EŞ VE YAKIN ANLAMLI / ANLAMDAŞ KELİMELER
Yazılışları ve okunuşları farklı anlamları aynı olan sözcüklere eş anlamlı (anlamdaş) kelimeler-sözcükler denir.
* Bunlar cümlede birbiriyle yer değiştirdiklerinde cümlenin anlamında değişiklik ve bozulma olmaz. Yukarıda örnekler verilmiştir.
* Sözcüklerin eş anlamlı olup olmadıkları, cümle içindeki kullanımlarından belli olur.

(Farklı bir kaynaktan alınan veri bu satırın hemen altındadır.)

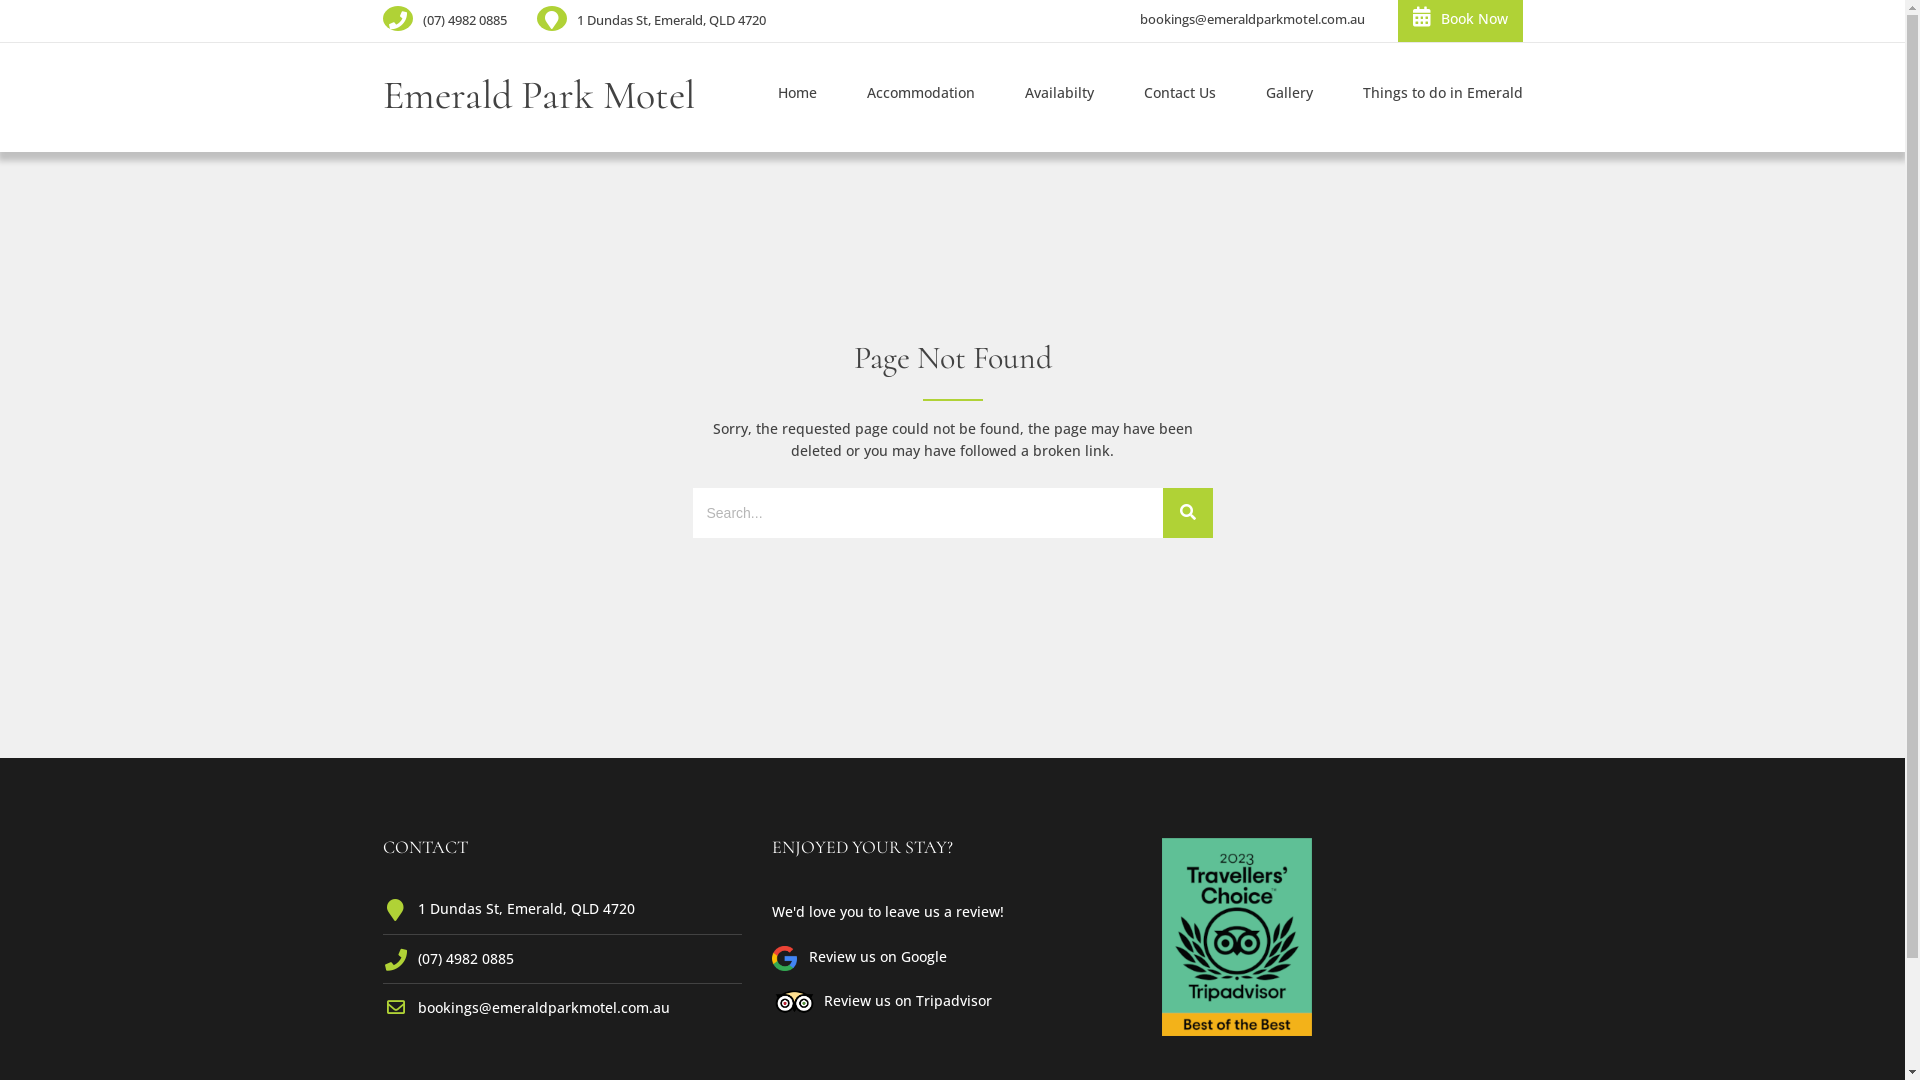 The image size is (1920, 1080). Describe the element at coordinates (921, 98) in the screenshot. I see `Accommodation` at that location.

Yani bir sözcüğün farklı cümlelerde değişik eş anlamları karşımıza çıkabilir.
Örnek :
- Kömür karası gözleri ışıl ışıl parlıyordu. (Kara-Siyah)
- Dost, kara günde belli olur. (Kara-Kötü)
* Eş anlamlılıkla ilgili sorular, bazen "altı çizili sözcüğün cümleye kattığı anlam", "hangisinde...anlamı vardır?" gibi de sorulabilir.
Anlamdaş (eş anlamlı) olmadıkları halde zaman zaman birbirinin yerine kullanılan sözcüklere yakın anlamlı sözcükler denir. Bakmak, görmek, izlemek, seyretmek gibi.